§ **YOUR TASKS**
1: Reproduce the passage in the essay on the Rodney King verdict from "Miller's' face was" to "against Rodney King.".
2: In the essay on the Rodney King verdict, which news channel did the writer watch through the night?
3: Extend the essay on the Rodney King verdict with the passage that would come after its last sentence.

§ **EXCERPTED TEXT**

----

Before that night, I was working the late shift at a home for people with major mental illness. That's where I was when I turned on the TV to watch Dennis Miller's show. Yeah, that Dennis Miller. Yeah, he had a liberal talk show back then. I liked it.
The rest of the night changed my life for good, propelling me into political life.
Miller's' face was visibly ashen, even on the cheap screen, and he didn't tell jokes. He was shocked. Los Angeles was in violent civil uprisings after a jury had acquitted Sgt. Stacey Koon and officers Theodore Briseno, Laurence Powell and Timothy Wind of using excessive force against Rodney King.
My own face went ashen, in turn. Along with much of America, I had seen the video of those officers beating King. As a white woman, it had not occurred to me then that anyone would conclude that the beating was OK.
I immediately switched channels to CNN and watched their coverage of the uprisings all night, weeping.

----

§ **MATERIAL SUPPLIED**
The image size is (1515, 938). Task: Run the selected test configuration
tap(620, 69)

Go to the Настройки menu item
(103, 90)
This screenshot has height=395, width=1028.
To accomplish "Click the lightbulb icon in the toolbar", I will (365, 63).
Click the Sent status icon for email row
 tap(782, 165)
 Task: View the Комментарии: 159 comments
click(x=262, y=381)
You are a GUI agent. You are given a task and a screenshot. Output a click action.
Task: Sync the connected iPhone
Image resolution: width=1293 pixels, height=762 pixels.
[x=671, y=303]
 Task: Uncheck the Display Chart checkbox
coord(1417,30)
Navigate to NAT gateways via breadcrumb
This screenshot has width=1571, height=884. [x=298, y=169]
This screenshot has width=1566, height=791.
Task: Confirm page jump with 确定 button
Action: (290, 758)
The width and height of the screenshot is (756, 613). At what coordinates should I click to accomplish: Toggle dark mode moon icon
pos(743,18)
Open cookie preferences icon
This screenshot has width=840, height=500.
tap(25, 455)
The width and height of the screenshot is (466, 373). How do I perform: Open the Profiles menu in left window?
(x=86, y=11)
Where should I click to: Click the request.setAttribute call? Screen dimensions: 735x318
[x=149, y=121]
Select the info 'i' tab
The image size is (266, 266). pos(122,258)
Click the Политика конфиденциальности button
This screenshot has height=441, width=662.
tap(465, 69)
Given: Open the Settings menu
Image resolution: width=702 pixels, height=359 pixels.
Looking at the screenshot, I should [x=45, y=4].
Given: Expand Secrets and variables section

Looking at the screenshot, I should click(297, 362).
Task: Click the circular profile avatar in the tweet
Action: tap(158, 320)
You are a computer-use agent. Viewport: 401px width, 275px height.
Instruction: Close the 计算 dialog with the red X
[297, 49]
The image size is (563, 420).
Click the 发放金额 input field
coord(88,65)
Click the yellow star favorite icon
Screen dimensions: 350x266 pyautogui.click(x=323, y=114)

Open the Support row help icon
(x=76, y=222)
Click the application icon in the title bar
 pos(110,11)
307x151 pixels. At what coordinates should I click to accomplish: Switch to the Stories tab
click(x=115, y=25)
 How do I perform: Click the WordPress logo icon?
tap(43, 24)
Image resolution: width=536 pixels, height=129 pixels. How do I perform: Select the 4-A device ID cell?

----

§ **ANSWERS FOR THE EXERCISE**
1:
Miller's' face was visibly ashen, even on the cheap screen, and he didn't tell jokes. He was shocked. Los Angeles was in violent civil uprisings after a jury had acquitted Sgt. Stacey Koon and officers Theodore Briseno, Laurence Powell and Timothy Wind of using excessive force against Rodney King.

2: CNN

3:
The video of officers beating King was among the first of its kind to go national. Its violence was shocking to a lot of white people. For the first time, we saw on our TV screens what people of color had known and been telling us for decades and we had had the privilege not to believe: that police officers could beat and harass and damage people of color with impunity.
In the events of that late April, I saw that white people had not only been the police officers but also most of the jury. I saw that white people had made a decision, again, that dehumanized black people. I saw that this decision implicated all white people, that racism was a white people problem. It was about us, and it was up to us to do our part to end it.
That night I made a decision that has shaped everything I have done since: I dedicated myself to learning more about racism and learning how to take action against it. I listened to and learned from people of color what true support looks like (hint: they do not need white people to save them). What I have learned in the intervening years has also helped me make better sense of what happened on April 29, 1992. It has also helped me understand the 2016 election and what we white people are facing in 2020.
After that night, I chose to pursue sociology instead of psychology. I began to participate in local politics rather than study it. I chose to run for city council and eventually mayor. Those choices continue to propel my work as a writer, speaker, adviser and consultant.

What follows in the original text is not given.